Anthropic has tossed out one of the firmest safety vows in the AI business. The San Francisco startup, founded by former OpenAI staffers who warned about runaway AI, has scrapped its Responsible Scaling Policy, which required it to pause training more powerful models if it couldn't reliably control them, CNN reports. In a blog post Tuesday, the company said it would no longer delay AI development it considered potentially dangerous if it felt it didn't have a significant lead over its competitors, reports Bloomberg.
- "We felt that it wouldn't actually help anyone for us to stop training AI models," Jared Kaplan, Anthropic's chief science officer, tells Time. "We didn't really feel, with the rapid advance of AI, that it made sense for us to make unilateral commitments … if competitors are blazing ahead."
In the blog post, the company said it's replacing firm rules with a looser "Frontier Safety Roadmap" made up of nonbinding goals it will publicly track, calling them "public goals" rather than solid commitments. Anthropic argues that halting its own progress while less cautious rivals keep pushing ahead could lead to a world that is "less safe."
Anthropic says it originally hoped its strict scaling policy would spark a "race to the top," with competitors toughening their own rules. Instead, it now concedes the rest of the industry largely ignored those guardrails and notes that Washington's current mood is hostile to new regulation. The company is also formally separating its internal safety plans from what it recommends to the wider industry.
- The shift lands in the same week Anthropic is in a standoff with the Pentagon over how its technology can be used.

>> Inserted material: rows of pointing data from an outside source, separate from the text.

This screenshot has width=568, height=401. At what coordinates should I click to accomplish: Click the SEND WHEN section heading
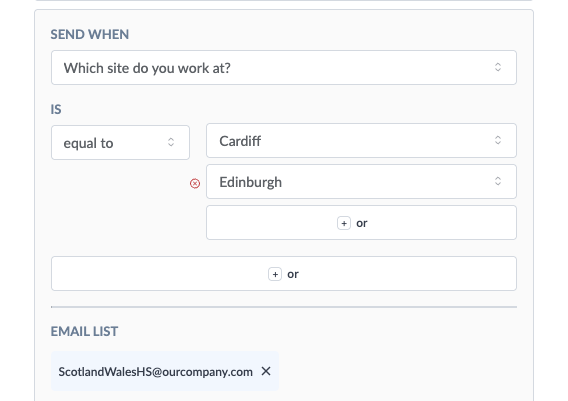coord(89,34)
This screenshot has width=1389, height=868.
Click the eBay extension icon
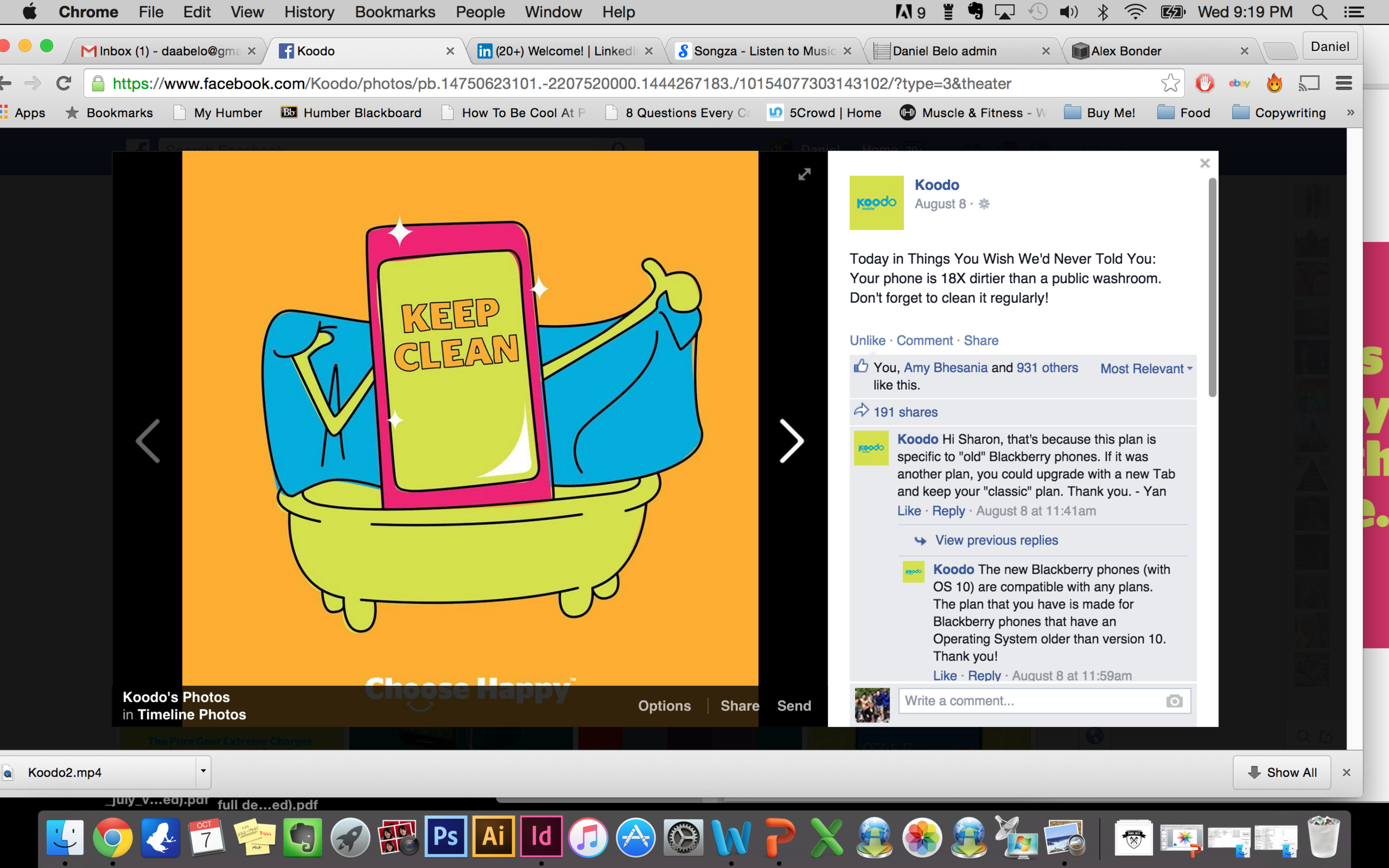click(1239, 84)
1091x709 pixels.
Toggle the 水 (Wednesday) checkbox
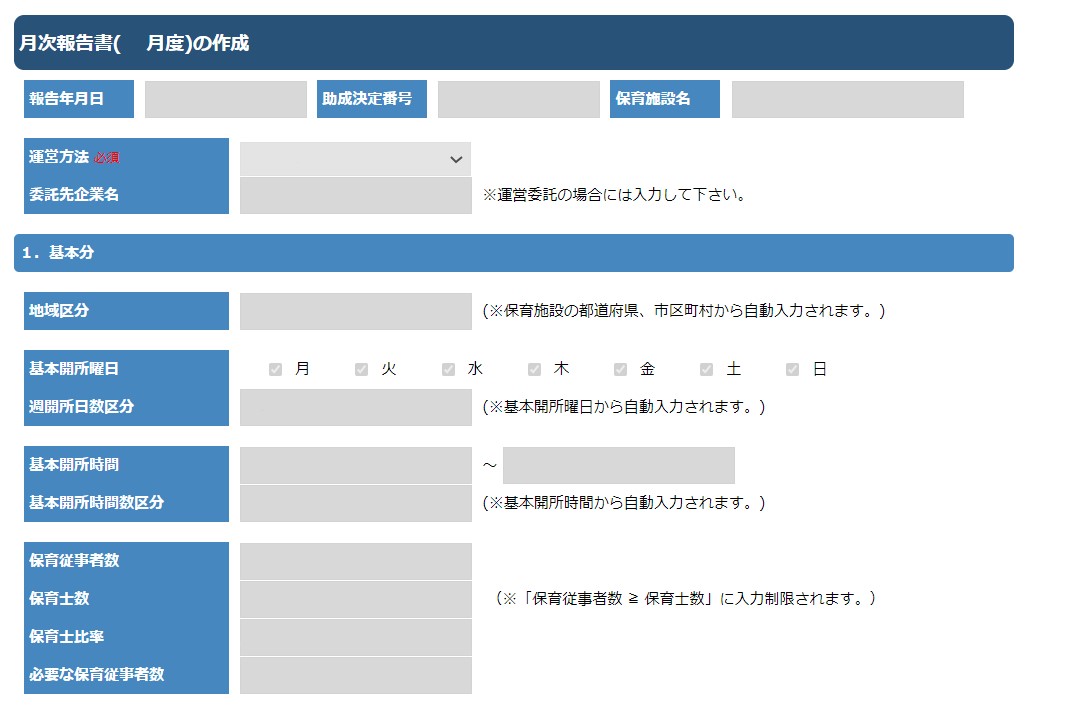[x=449, y=370]

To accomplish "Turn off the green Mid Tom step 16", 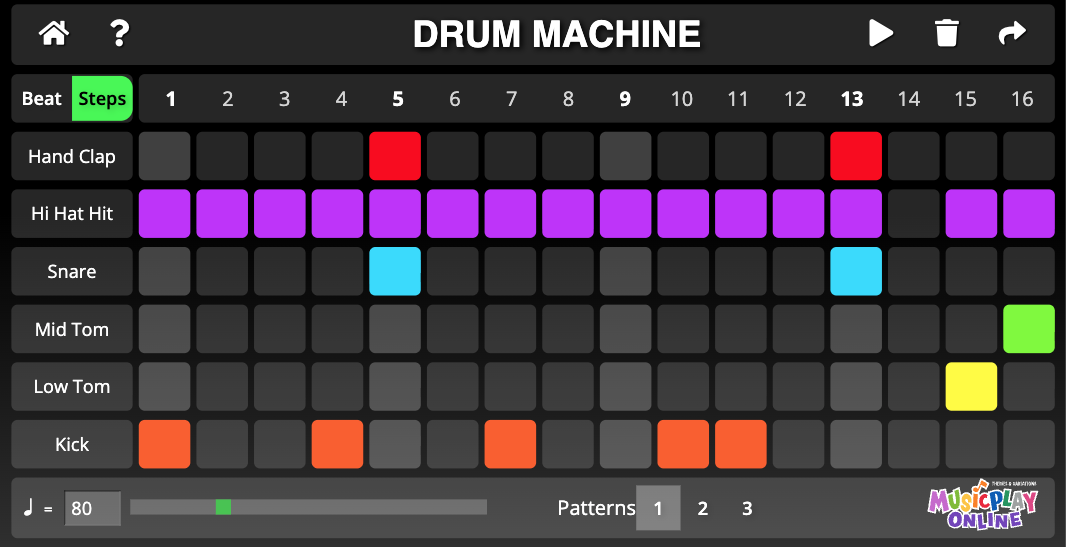I will click(1029, 329).
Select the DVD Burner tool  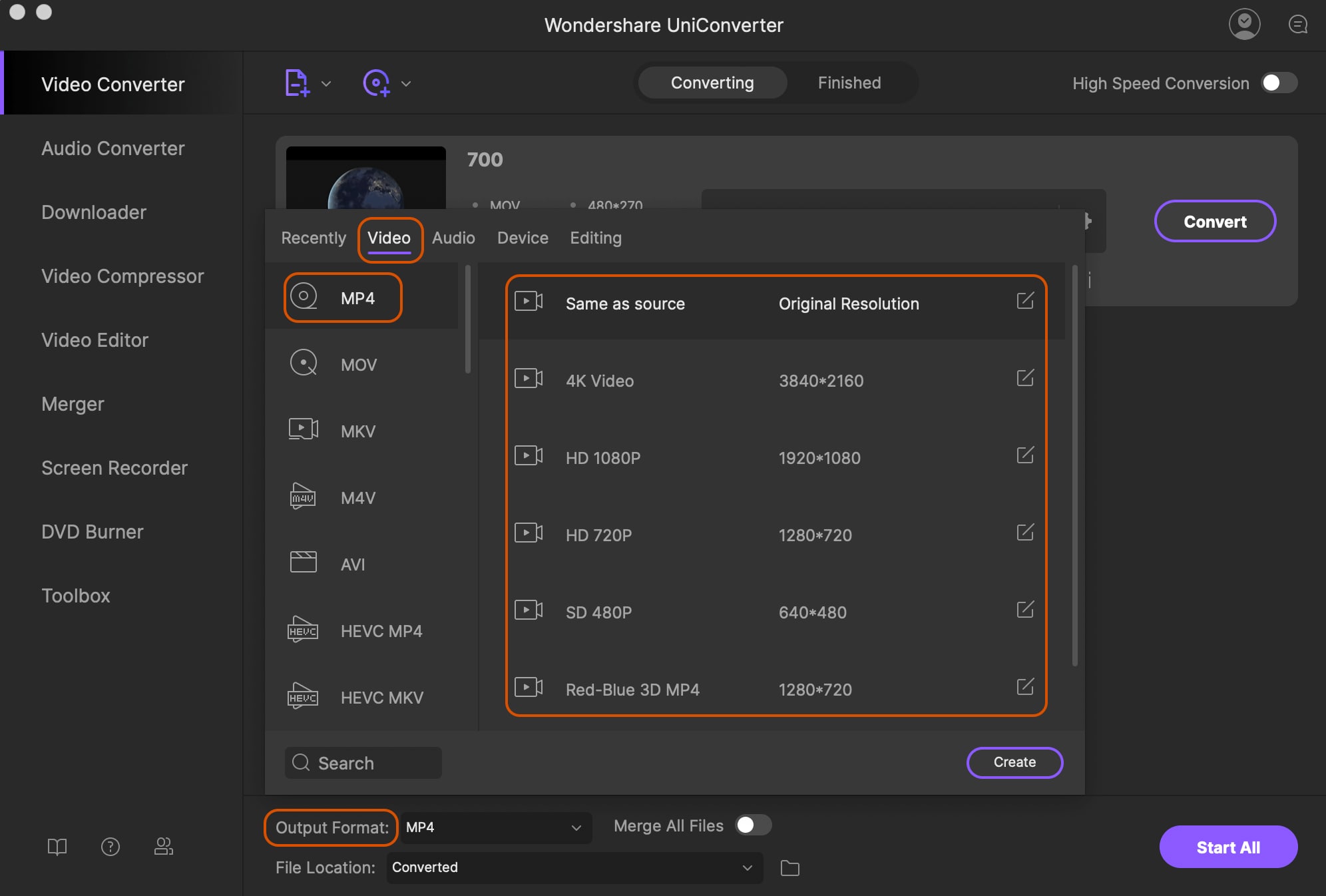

Defense Secretary Pete Hegseth has reportedly given CEO Dario Amodei a Friday deadline to relax some safeguards or risk losing a $200 million Defense Department deal and being treated as a supply-chain risk under the Defense Production Act.
- CNN, citing a source familiar with the talks, reports that Anthropic is refusing to budge on two red lines: it doesn't want its systems controlling weapons or enabling mass surveillance of Americans, arguing that today's AI isn't reliable enough for lethal use and that the US has no clear rules governing AI-driven domestic spying.
- A source tells NBC News that Anthropic agreed to let the Pentagon use its AI systems for missile and cyber defense purposes in negotiations months ago, but officials still weren't satisfied.
- In a statement on Tuesday's meeting with Pentagon officials, an Anthropic spokesperson said: "We continued good-faith conversations about our usage policy to ensure Anthropic can continue to support the government's national security mission in line with what our models can reliably and responsibly do."